- _WHAT IS ASKED_:
Render every line of the records below as a JSON list of strings, one string per line, omitting any blank lines.

# start of RECORD EXCERPTS

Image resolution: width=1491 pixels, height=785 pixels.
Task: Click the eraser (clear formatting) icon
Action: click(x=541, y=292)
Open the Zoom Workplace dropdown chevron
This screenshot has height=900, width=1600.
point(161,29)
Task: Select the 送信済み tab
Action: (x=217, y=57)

# end of RECORD EXCERPTS

- _CORRECT OUTPUT_:
[
  "Image resolution: width=1491 pixels, height=785 pixels.",
  "Task: Click the eraser (clear formatting) icon",
  "Action: click(x=541, y=292)",
  "Open the Zoom Workplace dropdown chevron",
  "This screenshot has height=900, width=1600.",
  "point(161,29)",
  "Task: Select the 送信済み tab",
  "Action: (x=217, y=57)"
]